For 2025, individuals age 50 and older can make an extra $7,500 in 401(k) catch-up contributions. A higher limit of $11,250 applies to those ages 60 through 63. These contributions are on top of the standard 2025 employee contribution limit of $23,500

Key Rules for 401(k) Catch-Up Contributions

  • Eligibility: You must be age 50 or older by the end of the calendar year to be eligible for the standard catch-up contribution. Participants ages 60 through 63 are eligible for a higher “super” catch-up amount.
  • Plan Permitted: The catch-up contribution feature must be expressly offered within your employer’s 401(k) plan document. Check with your plan administrator to confirm your plan allows them.
  • Contribution Method: Catch-up contributions are made as additional elective deferrals, automatically “spilling over” once the regular annual limit is reached, or through a separate election, depending on your plan’s setup.
  • Tax Treatment (2025): For 2025, you can generally choose to make catch-up contributions on either a pre-tax (traditional) or after-tax (Roth) basis, if your plan offers both options.
  • Total Limits: The total amount you can contribute (regular plus catch-up) to a 401(k) in 2025 is:
    • Ages 50-59 (and age 64+): $23,500 (regular) + $7,500 (catch-up) = $31,000
    • Ages 60-63: $23,500 (regular) + $11,250 (catch-up) = $34,750
  • Employer Contributions: Employer matching or profit-sharing contributions do not count against your personal elective deferral or catch-up limits. 

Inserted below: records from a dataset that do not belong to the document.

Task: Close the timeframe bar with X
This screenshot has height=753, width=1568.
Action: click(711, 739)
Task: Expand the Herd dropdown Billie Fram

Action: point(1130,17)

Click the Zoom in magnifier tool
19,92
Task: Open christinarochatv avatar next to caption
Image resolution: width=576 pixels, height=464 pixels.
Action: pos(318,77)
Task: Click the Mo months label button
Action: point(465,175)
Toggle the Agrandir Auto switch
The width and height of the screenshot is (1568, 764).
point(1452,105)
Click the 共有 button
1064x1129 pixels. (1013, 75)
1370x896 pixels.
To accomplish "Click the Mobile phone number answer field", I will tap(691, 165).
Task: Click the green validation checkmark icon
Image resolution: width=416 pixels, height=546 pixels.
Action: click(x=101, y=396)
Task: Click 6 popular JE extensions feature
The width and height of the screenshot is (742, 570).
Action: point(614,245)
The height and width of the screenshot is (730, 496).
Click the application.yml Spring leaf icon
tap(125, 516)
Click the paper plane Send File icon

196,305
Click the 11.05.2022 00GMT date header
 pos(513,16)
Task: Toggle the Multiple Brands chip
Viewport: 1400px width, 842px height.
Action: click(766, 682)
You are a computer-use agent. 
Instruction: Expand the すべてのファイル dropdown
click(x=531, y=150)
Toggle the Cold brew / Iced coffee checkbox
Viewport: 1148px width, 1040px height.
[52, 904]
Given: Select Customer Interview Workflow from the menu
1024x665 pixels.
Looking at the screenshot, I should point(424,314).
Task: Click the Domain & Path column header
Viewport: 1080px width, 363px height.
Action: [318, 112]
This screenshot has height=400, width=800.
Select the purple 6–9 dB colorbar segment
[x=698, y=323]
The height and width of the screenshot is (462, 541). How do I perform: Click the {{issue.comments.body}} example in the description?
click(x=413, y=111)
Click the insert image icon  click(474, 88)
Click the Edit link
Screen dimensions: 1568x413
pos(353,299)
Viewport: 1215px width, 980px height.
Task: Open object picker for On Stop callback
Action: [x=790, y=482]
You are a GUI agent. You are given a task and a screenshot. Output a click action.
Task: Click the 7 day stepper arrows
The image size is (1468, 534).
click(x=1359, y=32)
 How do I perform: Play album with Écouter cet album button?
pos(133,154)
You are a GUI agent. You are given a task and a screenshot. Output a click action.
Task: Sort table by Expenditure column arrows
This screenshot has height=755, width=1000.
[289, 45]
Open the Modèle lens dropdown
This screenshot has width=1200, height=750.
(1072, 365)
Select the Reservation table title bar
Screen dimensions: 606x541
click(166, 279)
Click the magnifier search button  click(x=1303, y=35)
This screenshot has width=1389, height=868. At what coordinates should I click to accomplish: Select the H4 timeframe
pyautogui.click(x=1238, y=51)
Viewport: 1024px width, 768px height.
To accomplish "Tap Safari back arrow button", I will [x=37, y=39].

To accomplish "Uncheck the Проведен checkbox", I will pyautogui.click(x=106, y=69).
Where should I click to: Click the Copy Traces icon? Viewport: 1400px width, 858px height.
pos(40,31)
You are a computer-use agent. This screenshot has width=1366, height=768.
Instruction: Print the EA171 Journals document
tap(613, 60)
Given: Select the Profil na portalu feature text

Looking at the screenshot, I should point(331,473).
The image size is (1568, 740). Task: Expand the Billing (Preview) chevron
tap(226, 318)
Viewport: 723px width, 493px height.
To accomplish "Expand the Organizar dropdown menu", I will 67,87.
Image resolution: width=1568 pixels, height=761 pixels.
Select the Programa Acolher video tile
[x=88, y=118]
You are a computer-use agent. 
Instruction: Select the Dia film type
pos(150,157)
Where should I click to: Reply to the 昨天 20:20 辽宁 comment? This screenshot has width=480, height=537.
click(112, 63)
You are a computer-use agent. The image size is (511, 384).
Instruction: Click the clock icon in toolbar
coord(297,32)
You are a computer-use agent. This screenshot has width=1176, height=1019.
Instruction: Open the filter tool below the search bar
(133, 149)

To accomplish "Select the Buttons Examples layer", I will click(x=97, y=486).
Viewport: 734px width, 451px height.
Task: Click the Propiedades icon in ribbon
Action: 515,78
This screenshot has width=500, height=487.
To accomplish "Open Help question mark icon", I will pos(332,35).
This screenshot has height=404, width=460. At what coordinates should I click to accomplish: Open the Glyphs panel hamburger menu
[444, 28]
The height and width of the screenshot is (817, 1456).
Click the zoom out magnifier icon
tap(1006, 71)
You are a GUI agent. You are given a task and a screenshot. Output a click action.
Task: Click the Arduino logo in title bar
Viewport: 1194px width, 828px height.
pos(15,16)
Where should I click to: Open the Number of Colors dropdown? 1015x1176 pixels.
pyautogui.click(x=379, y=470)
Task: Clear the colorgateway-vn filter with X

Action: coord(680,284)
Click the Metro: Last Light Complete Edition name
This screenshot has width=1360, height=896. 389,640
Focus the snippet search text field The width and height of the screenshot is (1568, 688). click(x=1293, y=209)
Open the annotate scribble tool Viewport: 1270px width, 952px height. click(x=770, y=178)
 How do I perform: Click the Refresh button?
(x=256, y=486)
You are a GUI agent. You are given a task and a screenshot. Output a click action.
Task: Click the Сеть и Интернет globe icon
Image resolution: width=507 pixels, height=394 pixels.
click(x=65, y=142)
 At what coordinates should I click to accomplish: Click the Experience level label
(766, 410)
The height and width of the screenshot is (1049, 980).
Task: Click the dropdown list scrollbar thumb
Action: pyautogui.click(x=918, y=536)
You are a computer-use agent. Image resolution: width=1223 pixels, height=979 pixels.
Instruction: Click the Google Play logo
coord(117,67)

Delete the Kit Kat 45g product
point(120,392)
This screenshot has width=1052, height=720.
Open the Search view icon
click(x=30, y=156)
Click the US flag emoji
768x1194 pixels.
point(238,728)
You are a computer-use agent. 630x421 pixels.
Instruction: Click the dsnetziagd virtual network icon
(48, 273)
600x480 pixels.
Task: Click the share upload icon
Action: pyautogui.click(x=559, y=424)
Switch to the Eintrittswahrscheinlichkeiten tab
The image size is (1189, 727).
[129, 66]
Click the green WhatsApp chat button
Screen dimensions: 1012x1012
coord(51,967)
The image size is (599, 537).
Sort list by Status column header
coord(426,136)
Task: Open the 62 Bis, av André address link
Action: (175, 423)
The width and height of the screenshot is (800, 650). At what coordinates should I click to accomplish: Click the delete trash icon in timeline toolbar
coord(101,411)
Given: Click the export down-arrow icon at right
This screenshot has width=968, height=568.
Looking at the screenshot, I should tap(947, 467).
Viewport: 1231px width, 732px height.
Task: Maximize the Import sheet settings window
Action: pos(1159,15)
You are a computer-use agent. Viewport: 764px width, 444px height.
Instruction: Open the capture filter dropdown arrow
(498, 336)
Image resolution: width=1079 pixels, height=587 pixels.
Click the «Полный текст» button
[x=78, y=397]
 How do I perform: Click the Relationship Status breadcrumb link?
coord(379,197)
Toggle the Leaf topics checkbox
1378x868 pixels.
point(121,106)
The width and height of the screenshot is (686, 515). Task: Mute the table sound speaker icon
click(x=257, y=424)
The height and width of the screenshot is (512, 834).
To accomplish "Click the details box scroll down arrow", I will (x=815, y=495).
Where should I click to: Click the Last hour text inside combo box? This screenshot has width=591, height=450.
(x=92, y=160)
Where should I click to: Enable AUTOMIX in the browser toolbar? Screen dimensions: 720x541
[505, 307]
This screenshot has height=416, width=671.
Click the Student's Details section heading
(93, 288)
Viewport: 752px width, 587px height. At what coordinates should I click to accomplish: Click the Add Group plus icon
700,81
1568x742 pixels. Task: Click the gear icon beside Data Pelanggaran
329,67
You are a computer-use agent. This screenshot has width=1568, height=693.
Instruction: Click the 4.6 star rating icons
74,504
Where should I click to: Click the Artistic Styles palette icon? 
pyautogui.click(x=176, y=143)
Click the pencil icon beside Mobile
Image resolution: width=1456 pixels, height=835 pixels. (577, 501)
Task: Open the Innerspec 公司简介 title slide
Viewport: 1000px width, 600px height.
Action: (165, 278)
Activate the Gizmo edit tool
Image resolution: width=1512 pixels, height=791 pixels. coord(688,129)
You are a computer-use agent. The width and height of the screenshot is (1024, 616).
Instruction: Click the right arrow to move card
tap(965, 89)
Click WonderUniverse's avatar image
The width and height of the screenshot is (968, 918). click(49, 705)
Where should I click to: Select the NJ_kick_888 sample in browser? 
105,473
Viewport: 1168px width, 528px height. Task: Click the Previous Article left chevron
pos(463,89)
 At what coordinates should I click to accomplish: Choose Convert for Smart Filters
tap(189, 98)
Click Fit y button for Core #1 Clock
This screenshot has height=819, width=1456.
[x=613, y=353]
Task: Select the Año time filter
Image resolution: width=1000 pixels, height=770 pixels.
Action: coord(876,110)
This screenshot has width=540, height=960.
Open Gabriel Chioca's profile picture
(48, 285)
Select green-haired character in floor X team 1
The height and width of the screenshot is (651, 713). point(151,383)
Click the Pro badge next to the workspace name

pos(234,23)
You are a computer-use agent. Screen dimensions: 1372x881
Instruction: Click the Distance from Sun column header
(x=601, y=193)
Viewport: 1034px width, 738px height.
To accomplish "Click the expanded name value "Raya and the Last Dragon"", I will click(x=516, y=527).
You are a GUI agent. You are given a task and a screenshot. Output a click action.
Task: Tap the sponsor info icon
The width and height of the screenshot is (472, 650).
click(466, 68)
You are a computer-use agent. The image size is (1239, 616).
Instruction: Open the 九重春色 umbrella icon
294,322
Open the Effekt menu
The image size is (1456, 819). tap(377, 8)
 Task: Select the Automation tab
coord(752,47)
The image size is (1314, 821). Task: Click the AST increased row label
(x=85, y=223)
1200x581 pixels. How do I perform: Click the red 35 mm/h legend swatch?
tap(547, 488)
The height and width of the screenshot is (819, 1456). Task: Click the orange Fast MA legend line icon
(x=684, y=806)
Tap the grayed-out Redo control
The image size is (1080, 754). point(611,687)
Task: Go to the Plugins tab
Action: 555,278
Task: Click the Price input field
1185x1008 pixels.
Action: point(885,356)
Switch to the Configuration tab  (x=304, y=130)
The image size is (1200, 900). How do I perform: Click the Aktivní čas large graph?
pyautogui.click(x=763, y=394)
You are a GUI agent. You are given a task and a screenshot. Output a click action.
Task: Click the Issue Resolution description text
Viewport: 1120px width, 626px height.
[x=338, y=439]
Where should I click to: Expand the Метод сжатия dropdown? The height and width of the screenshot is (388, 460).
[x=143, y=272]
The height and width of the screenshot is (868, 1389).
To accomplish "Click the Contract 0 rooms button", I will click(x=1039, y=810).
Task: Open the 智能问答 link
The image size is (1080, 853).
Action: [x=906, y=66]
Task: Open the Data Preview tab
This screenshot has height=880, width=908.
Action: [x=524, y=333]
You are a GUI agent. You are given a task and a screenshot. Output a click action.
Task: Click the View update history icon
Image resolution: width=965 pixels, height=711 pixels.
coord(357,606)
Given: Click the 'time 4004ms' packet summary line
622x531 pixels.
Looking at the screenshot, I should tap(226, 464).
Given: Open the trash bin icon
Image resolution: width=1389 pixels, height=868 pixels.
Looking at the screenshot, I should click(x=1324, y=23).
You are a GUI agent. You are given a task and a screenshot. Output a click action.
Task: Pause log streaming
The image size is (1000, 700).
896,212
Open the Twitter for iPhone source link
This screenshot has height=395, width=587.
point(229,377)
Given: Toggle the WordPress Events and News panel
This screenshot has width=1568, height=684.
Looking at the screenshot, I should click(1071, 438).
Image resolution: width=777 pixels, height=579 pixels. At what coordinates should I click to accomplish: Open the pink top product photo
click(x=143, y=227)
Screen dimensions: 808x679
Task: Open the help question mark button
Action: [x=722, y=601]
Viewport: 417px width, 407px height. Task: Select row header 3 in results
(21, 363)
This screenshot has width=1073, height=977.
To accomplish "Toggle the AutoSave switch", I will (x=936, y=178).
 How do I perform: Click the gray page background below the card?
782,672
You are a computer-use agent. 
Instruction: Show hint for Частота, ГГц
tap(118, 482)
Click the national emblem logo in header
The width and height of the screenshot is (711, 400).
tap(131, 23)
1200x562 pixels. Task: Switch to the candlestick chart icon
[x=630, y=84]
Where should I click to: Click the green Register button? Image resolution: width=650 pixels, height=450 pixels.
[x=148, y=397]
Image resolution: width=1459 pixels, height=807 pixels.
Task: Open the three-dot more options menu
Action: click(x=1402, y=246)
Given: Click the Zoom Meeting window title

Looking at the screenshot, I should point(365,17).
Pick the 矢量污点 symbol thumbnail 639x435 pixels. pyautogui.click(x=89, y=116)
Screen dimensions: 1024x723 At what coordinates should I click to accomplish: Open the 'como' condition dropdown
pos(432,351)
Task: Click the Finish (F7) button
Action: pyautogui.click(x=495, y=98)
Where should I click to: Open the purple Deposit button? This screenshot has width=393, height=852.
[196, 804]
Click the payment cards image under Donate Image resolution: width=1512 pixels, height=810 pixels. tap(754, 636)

Coming Change for High Earners (Effective 2026)

Starting in 2026, participants who earned more than $145,000 in FICA wages in the preceding calendar year will be required to make their catch-up contributions on an after-tax Roth basis. If your employer’s plan does not offer a Roth option, high earners will not be permitted to make catch-up contributions at all. 

For the remainder of 2025, all eligible participants can still choose between pre-tax and Roth catch-up contributions, regardless of income, provided their plan allows for both.